In the longer term, he wanted the school to have a sixth form. He finally achieved this in 1992 during its spell of grant-maintained status. The effect over the years has been to increase the number of pupils staying in education after 16 from 30 per cent, when they had to move elsewhere, to 70 per cent now they can stay at Baverstock. The number of sixth-formers going on to higher education has steadily increased too - 70 per cent in 1999 and 86 per cent in 2000.
The school's measured performance has continued to improve. Ofsted findings confirm that it takes in children at well below average attainment and brings them up, by the end of key stage 3, to a level well above that of other schools of similar intake, and about the average for all schools. The percentage of A to Cs at GCSE has climbed steadily from 13 to 43 over 10 years, and attendance is better than the national average.
As the figures have climbed, so has the number of parents wanting their children in the school. In that first 1983 intake of 150, only 26 had Baverstock as their first choice. This year there were 520 first-choice applications for 200 places. Throughout, the school has stuck to its mission of serving the local community.

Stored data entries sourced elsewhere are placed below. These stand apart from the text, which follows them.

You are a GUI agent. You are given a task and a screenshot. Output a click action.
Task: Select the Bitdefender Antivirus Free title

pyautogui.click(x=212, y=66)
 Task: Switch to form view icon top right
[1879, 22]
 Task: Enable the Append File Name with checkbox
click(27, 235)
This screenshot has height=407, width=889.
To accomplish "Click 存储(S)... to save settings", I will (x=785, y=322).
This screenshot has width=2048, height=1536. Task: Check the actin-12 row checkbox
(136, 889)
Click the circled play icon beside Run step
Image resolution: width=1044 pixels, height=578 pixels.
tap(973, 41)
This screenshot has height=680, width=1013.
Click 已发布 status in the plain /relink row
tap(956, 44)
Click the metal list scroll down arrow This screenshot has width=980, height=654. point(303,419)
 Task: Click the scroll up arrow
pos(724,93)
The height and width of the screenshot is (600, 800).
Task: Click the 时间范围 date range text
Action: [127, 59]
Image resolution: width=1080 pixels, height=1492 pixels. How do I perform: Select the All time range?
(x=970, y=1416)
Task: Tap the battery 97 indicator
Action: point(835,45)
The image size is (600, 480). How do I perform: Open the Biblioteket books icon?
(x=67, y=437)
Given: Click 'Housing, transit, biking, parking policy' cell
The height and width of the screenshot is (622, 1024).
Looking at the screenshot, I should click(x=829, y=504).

It is open every evening and weekend, and has become one of the biggest leisure and community centres in the city. At the less official level, there's a network of links with the local youth centre, the library, the tenants' associations and senior citizens groups. But no one is denying that life can still be difficult.
"The painful thing is when we lose someone," says Roger Perks. "When the street reclaims one of the sixth-formers who was going the right way, for example. There's real heartache. But there's joy, too - in September we've got three coming back who've had babies. It's good that they have the confidence to return."
It's clear that something special has happened in this part of Birmingham over the past 17 years. Although it's been a massive team effort, the energy source has been in the heart of one man. Irene O'Rourke once worked at the school and now serves the area as secretary of the local community hall. She has seen it all happen. "I started here as a cleaner, getting the school ready to open," she says. "What I loved about Mr Perks was that he made me feel I was somebody, an important part of the school. It's rare you find that."
Now she brings groups of older people from her community hall into the school. "Senior citizens, the disabled club, the friendship group, we're all invited up here. They didn't have anything until Mr Perks started all this. So it's not just the kids who now have more to do."
The next step for the school is to become a specialist sports college, with any luck in September. This will build on a spectacular sporting record - another whole story. Again, the drive is to involve the community, reinforcing the school's presence as a unifying force for good. "There's an exciting future ahead of us," says Roger Perks, unconsciously touching the badge on his blazer.